In addition, the above embodiment of the present invention additionally provides using monohydroxy-alcohol, dibasic alcohol or the alcohol mixture that is made up of monohydroxy-alcohol and dibasic alcohol as extraction agent, adopt multi-stage solvent extraction system, boron impurities in boracic brine can be reduced to below 1mg/L, the requirement to Boron contents in electrolytic preparation MAGNESIUM METAL process can be met.

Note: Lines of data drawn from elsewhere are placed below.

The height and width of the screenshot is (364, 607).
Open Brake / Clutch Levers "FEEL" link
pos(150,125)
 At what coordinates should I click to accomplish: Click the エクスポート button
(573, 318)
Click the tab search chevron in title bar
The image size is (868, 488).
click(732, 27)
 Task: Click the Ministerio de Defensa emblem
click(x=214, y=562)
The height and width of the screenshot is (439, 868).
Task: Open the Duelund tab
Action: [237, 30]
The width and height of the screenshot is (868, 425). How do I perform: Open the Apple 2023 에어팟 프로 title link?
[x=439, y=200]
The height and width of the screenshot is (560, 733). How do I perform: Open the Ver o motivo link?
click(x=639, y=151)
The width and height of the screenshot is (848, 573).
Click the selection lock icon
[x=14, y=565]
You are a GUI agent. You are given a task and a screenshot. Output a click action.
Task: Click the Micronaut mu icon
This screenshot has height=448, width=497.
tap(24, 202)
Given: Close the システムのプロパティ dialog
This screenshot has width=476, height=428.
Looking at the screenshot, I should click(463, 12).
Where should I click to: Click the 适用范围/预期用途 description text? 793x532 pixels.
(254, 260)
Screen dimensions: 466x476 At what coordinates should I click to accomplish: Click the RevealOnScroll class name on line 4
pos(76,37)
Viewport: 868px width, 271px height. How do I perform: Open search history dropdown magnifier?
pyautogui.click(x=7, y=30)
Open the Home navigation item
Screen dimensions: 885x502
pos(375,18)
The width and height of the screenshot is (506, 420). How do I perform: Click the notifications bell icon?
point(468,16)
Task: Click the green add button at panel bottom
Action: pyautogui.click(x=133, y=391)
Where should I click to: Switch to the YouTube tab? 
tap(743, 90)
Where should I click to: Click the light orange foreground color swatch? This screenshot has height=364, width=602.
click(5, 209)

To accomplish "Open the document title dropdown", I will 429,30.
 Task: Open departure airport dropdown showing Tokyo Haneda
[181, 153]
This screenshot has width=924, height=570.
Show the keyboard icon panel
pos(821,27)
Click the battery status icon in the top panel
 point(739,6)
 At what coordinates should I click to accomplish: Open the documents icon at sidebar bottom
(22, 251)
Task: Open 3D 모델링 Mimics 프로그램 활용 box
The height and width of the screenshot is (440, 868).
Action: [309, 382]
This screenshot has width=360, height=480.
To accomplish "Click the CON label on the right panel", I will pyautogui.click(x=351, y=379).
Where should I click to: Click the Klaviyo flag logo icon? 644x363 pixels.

In addition, the method for separating boron from boracic brine that the above embodiment of the present invention provides, adopts Centrifugical extraction, and the extracting power change of extraction system is little, and extraction agent holds loss rate lower than 0.2%, and extraction agent reusable edible, cost is low, is applicable to suitability for industrialized production.
Set forth the present invention further by the following examples, these embodiments are only presented for purposes of illustration, do not limit the scope of the invention.Except the actual conditions indicated, the test method in embodiment all conveniently condition is carried out.
embodiment 1
Adopt method provided by the present invention separating boron from boracic brine, wherein, boracic brine is the former bittern in salt lake, and its ionic group becomes:
| Element | Mg 2+ | Cl - | Na + | K + | B | SO 4 2- |
| Content (mg/L) | 119000 | 345000 | 1500 | 4750 | 275 | 1450 |
Experimentation:
Concentrated hydrochloric acid with 30% regulates salt lake former bittern pH to 2.0; Adopt 2.2-dimethyl-1-benzyl-1,3-PD, 2,2,5-trimethylammonium-1,3-hexylene glycols according to 1:1 ratio mixing composition extraction agent, adopt methyl-phenoxide as thinner, by above-mentioned extraction agent and thinner by volume 1:1 be mixed to get extracted organic phase; Extracted organic phase is adopted the boracic brine of three stage countercurrent extractions after pH value regulates, obtain boracic organic phase, wherein, extraction is Centrifugical extraction, centrifuge speed is 1500r/min, and complexation time is 1min, and extraction temperature is 25 DEG C, boracic organic phase and aqueous phase volume ratio are 1, and boracic brine flow rates is 20L/h; Using the aqueous sodium hydroxide solution of pH=10 as reverse-extraction agent four-stage counter-current back extraction boracic organic phase, obtain organic phase and aqueous phase, wherein, Stripping times is 1min, back extraction temperature is 30 DEG C, and centrifuge speed scope 1500r/min, during back extraction, organic phase and aqueous phase volume ratio are 0.5, and reverse-extraction agent flow rates is 80L/h; Aqueous phase is obtained boric acid or borate after evaporation, concentrated, crystallization.After above-mentioned process, bittern mutually middle Boron contents is 0.95mg/L, boron removal efficiency 99.6%.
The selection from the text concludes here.